▶ _Stored rows_:
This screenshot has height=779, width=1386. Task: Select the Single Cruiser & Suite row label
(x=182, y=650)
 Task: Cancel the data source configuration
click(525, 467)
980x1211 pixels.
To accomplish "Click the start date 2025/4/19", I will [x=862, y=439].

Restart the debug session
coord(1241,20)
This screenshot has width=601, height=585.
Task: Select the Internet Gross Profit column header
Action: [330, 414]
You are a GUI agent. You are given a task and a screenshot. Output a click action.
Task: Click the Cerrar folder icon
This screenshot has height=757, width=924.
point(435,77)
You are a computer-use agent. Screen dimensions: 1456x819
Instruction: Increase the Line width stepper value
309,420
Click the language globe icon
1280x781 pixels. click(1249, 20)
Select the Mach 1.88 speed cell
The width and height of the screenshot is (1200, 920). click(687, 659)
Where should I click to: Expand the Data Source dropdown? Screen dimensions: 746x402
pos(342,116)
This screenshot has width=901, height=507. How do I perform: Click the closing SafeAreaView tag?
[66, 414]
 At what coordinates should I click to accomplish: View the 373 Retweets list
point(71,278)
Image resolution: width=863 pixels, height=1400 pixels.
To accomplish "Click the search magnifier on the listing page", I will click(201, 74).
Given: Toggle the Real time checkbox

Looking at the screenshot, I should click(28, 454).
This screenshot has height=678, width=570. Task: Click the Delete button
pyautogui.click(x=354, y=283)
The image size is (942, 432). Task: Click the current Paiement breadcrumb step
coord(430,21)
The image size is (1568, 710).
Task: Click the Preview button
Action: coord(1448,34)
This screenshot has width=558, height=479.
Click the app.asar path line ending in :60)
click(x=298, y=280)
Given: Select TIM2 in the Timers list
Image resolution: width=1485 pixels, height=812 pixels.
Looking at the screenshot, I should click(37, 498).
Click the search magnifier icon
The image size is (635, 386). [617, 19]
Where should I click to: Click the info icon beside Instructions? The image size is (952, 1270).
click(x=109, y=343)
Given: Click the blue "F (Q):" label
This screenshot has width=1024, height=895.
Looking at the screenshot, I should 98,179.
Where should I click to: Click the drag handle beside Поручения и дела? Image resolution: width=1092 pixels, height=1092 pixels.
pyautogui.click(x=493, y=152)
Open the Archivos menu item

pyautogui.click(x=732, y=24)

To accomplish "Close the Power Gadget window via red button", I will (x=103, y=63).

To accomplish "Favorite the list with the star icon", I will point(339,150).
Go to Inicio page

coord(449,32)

▶ _Exercise directions_:
Copy all of the material above word for word, keeping each line in its original order and form.

▶ _Solution_:
This screenshot has height=779, width=1386. Task: Select the Single Cruiser & Suite row label
(x=182, y=650)
 Task: Cancel the data source configuration
click(525, 467)
980x1211 pixels.
To accomplish "Click the start date 2025/4/19", I will [x=862, y=439].

Restart the debug session
coord(1241,20)
This screenshot has width=601, height=585.
Task: Select the Internet Gross Profit column header
Action: [330, 414]
You are a GUI agent. You are given a task and a screenshot. Output a click action.
Task: Click the Cerrar folder icon
This screenshot has height=757, width=924.
point(435,77)
You are a computer-use agent. Screen dimensions: 1456x819
Instruction: Increase the Line width stepper value
309,420
Click the language globe icon
1280x781 pixels. click(1249, 20)
Select the Mach 1.88 speed cell
The width and height of the screenshot is (1200, 920). click(687, 659)
Where should I click to: Expand the Data Source dropdown? Screen dimensions: 746x402
pos(342,116)
This screenshot has width=901, height=507. How do I perform: Click the closing SafeAreaView tag?
[66, 414]
 At what coordinates should I click to accomplish: View the 373 Retweets list
point(71,278)
Image resolution: width=863 pixels, height=1400 pixels.
To accomplish "Click the search magnifier on the listing page", I will click(201, 74).
Given: Toggle the Real time checkbox

Looking at the screenshot, I should click(28, 454).
This screenshot has height=678, width=570. Task: Click the Delete button
pyautogui.click(x=354, y=283)
The image size is (942, 432). Task: Click the current Paiement breadcrumb step
coord(430,21)
The image size is (1568, 710).
Task: Click the Preview button
Action: coord(1448,34)
This screenshot has width=558, height=479.
Click the app.asar path line ending in :60)
click(x=298, y=280)
Given: Select TIM2 in the Timers list
Image resolution: width=1485 pixels, height=812 pixels.
Looking at the screenshot, I should click(37, 498).
Click the search magnifier icon
The image size is (635, 386). [617, 19]
Where should I click to: Click the info icon beside Instructions? The image size is (952, 1270).
click(x=109, y=343)
Given: Click the blue "F (Q):" label
This screenshot has width=1024, height=895.
Looking at the screenshot, I should 98,179.
Where should I click to: Click the drag handle beside Поручения и дела? Image resolution: width=1092 pixels, height=1092 pixels.
pyautogui.click(x=493, y=152)
Open the Archivos menu item

pyautogui.click(x=732, y=24)

To accomplish "Close the Power Gadget window via red button", I will (x=103, y=63).

To accomplish "Favorite the list with the star icon", I will point(339,150).
Go to Inicio page

coord(449,32)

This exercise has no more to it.